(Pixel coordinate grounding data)
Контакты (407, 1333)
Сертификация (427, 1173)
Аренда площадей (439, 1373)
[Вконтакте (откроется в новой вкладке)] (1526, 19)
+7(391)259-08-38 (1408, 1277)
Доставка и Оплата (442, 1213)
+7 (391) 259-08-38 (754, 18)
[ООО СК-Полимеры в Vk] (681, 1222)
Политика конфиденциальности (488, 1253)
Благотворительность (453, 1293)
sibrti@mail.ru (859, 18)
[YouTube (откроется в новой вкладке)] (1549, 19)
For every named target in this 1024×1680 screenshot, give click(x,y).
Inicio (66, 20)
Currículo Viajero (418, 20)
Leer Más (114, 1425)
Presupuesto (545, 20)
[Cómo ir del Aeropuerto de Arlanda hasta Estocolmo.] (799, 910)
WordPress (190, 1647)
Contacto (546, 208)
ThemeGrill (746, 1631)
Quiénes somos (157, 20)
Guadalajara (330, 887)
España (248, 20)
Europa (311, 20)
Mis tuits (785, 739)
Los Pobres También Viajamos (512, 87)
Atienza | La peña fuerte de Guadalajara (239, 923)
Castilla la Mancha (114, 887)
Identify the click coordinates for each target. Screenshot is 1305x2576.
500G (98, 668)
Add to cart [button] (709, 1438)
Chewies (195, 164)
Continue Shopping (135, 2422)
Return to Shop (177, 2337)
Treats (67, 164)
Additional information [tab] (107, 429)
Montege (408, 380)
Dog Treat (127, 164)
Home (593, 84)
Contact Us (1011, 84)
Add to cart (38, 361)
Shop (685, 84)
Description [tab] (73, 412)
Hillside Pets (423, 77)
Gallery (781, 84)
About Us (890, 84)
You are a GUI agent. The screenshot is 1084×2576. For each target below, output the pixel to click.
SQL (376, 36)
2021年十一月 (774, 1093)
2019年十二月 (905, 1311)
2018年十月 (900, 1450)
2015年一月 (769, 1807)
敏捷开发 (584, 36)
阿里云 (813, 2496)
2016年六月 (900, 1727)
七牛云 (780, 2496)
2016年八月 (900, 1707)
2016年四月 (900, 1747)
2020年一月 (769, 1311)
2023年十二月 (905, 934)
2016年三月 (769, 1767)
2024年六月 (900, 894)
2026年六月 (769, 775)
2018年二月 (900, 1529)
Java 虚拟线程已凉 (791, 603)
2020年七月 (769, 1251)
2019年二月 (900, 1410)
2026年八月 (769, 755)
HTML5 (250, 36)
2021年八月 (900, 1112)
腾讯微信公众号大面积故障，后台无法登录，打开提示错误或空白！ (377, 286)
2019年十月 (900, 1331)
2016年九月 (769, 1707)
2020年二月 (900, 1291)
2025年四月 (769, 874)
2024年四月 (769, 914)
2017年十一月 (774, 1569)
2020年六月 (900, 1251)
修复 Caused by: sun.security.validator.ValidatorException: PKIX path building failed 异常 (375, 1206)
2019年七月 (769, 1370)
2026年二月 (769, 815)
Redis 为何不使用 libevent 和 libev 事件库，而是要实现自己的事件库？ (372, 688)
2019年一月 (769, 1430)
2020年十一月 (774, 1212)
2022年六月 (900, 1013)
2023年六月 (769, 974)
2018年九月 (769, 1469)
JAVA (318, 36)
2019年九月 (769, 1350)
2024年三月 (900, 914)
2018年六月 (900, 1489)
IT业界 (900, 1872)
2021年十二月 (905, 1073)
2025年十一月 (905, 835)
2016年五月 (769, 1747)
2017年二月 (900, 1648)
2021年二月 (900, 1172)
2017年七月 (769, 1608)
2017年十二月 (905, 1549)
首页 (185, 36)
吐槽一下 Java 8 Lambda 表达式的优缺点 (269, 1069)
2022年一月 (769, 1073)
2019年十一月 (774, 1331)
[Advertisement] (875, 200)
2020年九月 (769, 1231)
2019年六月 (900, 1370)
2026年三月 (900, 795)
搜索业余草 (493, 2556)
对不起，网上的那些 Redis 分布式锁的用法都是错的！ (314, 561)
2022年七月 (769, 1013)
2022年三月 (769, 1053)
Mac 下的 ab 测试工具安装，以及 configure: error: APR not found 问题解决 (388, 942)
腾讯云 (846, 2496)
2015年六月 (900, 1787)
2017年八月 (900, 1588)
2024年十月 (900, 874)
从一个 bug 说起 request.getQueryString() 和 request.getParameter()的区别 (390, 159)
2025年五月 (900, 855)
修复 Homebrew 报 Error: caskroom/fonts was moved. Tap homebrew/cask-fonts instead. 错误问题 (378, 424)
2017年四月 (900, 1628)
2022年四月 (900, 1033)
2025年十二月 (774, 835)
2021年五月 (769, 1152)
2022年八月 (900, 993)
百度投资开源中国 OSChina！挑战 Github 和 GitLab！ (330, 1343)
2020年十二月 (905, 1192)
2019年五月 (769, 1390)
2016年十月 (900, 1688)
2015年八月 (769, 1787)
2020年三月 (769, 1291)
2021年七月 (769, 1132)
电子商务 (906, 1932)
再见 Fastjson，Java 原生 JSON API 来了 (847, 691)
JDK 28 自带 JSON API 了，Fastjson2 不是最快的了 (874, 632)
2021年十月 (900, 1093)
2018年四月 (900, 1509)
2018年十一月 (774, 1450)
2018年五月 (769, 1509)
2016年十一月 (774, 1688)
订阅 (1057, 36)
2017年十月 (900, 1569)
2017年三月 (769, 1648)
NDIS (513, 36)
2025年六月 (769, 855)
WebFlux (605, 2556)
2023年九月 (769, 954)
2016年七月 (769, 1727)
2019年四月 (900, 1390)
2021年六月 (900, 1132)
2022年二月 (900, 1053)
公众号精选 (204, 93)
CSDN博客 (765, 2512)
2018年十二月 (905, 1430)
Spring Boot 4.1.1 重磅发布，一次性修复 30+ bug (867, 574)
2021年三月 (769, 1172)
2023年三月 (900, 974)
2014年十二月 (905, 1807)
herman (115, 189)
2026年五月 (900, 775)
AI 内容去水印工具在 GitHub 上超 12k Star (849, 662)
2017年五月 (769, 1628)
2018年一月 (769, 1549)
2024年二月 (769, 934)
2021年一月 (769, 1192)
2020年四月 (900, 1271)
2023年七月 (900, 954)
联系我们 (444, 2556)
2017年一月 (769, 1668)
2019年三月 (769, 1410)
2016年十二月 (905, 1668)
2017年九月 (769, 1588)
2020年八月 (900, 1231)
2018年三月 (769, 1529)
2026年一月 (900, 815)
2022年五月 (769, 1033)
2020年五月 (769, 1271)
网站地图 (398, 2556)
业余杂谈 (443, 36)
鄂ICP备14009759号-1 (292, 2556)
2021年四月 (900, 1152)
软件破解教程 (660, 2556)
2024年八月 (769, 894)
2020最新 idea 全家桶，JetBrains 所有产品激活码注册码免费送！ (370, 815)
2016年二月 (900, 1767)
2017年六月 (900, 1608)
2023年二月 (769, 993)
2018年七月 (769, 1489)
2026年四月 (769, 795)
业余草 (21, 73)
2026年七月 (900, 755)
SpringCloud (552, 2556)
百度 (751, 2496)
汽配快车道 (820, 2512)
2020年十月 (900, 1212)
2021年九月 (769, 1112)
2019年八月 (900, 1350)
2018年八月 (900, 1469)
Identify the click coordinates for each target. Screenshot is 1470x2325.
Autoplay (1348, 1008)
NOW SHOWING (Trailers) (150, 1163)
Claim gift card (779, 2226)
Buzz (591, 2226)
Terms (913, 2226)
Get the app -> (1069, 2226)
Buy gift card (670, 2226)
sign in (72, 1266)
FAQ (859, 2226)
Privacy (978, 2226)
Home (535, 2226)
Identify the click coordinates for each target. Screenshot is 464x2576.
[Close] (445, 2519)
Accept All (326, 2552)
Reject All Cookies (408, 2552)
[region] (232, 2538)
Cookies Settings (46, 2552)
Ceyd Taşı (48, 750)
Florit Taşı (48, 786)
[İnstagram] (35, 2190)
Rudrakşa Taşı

> **Brief**
Please print, exactly and with nothing else, the lines from the first line of the entries through the line containing "Inicio (66, 20)".

> **Response area**
Контакты (407, 1333)
Сертификация (427, 1173)
Аренда площадей (439, 1373)
[Вконтакте (откроется в новой вкладке)] (1526, 19)
+7(391)259-08-38 (1408, 1277)
Доставка и Оплата (442, 1213)
+7 (391) 259-08-38 (754, 18)
[ООО СК-Полимеры в Vk] (681, 1222)
Политика конфиденциальности (488, 1253)
Благотворительность (453, 1293)
sibrti@mail.ru (859, 18)
[YouTube (откроется в новой вкладке)] (1549, 19)
For every named target in this 1024×1680 screenshot, give click(x,y).
Inicio (66, 20)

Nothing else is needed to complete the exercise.